The bug has been disclosed by Mozilla staff and a patch fixing the reported buffer overflow has already been applied to the CVS tree, so expect a public security update very soon. In the meanwhile, as a temporary work-around, you can fully protect your browser opening "about:config" and setting the network.enableIDN preference to false, see the full story here.

Re:Flaws

[typical]

I am sure some nop's and jmp statements could point it in the right direction ;).

The point that the person was trying to make (for which you rather unjustifiably called them a moron) is that you can't encode a nop or a jmp with just 0x78 bytes. That means that you can't push exploit code over into the browser to execute using this hole. That doesn't mean that it's impossible to cause a problem with this -- there is a very slim possibility that something crucial could be overwritten while keeping the program operational (for instance, suppose there is a bit somewhere nearby in memory that, if enabled, allows a remote website full script execution privileges, and a series of 0x78 bytes could overwrite that memory).

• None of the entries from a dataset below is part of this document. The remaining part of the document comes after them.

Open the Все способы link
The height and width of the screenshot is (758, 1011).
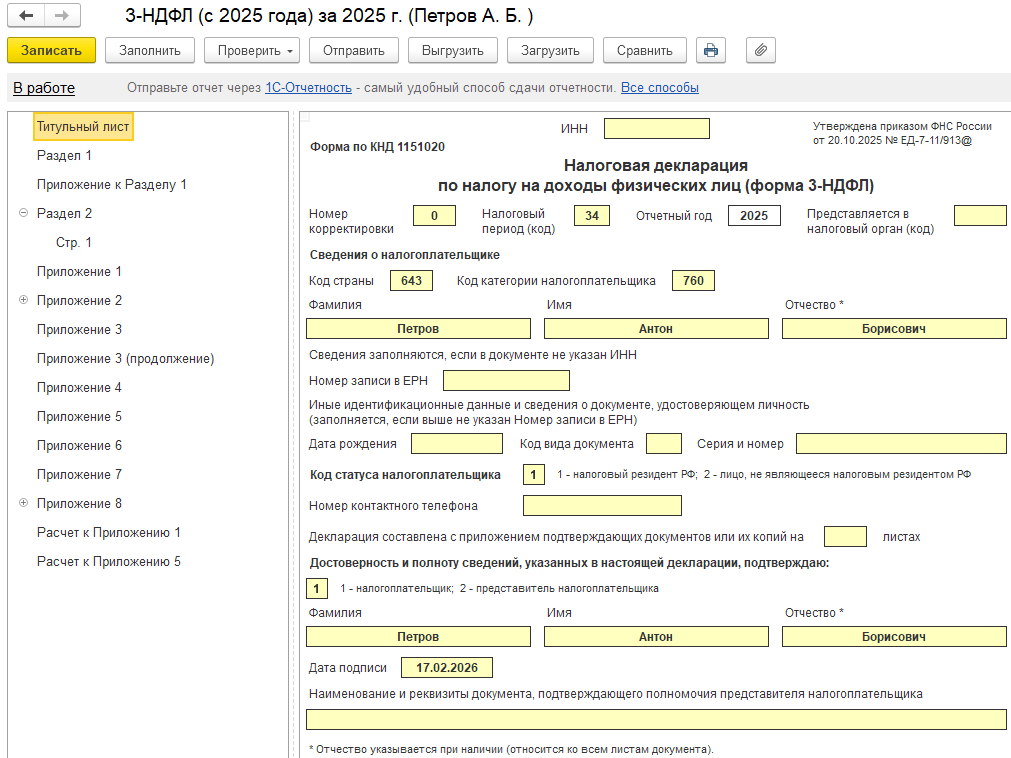click(659, 88)
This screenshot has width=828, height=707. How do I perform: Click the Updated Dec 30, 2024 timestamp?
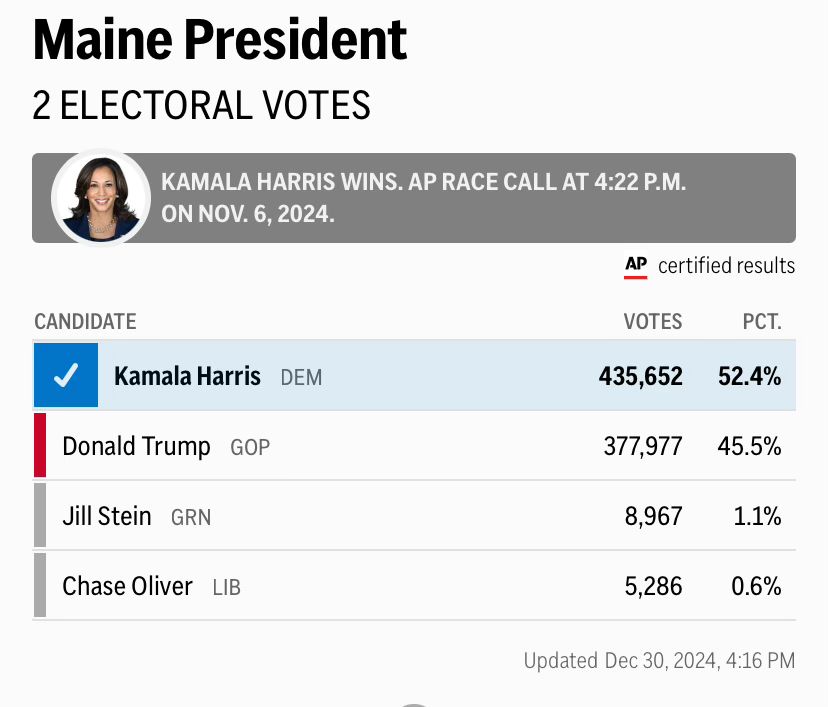tap(659, 660)
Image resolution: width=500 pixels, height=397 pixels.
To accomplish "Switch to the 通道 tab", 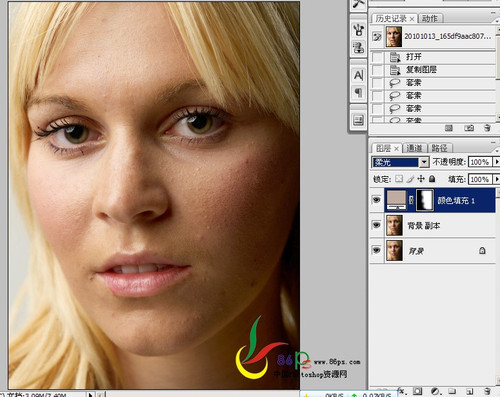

The chance of there being a away to finagle this into any kind of security exploit other than a DoS while visiting a specific website is very minimal, though. Maybe Thunderbird users could be hit by email that crashes their mail client, which would be somewhat more serious, as it would be a push DoS instead of a pull DoS.

I don't really worry about every browser flaw that comes out. I run "yum update" every couple of days, and maybe I'm vulnerable for a few days...but, hell, such is life, and I don't really want to waste lots of time worrying about some security bug -- hell, someone could just mug me for my wallet.